TASK PROMPT: Out of the lines below, please list those that hold the string "accomplish".

DATASET EXCERPTS:
- - -

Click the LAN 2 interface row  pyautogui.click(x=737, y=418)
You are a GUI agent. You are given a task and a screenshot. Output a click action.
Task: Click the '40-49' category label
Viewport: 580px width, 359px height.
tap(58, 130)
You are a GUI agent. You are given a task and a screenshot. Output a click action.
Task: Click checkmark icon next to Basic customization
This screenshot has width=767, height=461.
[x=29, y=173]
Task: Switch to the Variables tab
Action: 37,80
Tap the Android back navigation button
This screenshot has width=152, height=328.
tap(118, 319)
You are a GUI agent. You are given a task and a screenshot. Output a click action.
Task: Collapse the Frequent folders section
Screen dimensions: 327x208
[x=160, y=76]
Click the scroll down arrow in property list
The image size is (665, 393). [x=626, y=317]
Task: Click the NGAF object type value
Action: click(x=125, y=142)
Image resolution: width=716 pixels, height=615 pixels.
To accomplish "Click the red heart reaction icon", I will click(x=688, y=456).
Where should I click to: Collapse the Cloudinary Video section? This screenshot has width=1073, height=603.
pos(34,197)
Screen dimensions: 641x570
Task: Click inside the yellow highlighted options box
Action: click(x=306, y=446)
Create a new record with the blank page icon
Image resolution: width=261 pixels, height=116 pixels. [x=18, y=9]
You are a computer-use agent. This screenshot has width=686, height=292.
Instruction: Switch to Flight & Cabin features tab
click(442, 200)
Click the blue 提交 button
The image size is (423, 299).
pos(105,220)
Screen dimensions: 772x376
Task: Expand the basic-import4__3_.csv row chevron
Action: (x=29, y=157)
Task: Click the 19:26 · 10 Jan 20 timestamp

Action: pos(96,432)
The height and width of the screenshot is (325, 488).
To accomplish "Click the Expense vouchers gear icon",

- - -

WRITTEN SOLUTION:
To accomplish "Click the red heart reaction icon", I will click(x=688, y=456).
To accomplish "Click the Expense vouchers gear icon",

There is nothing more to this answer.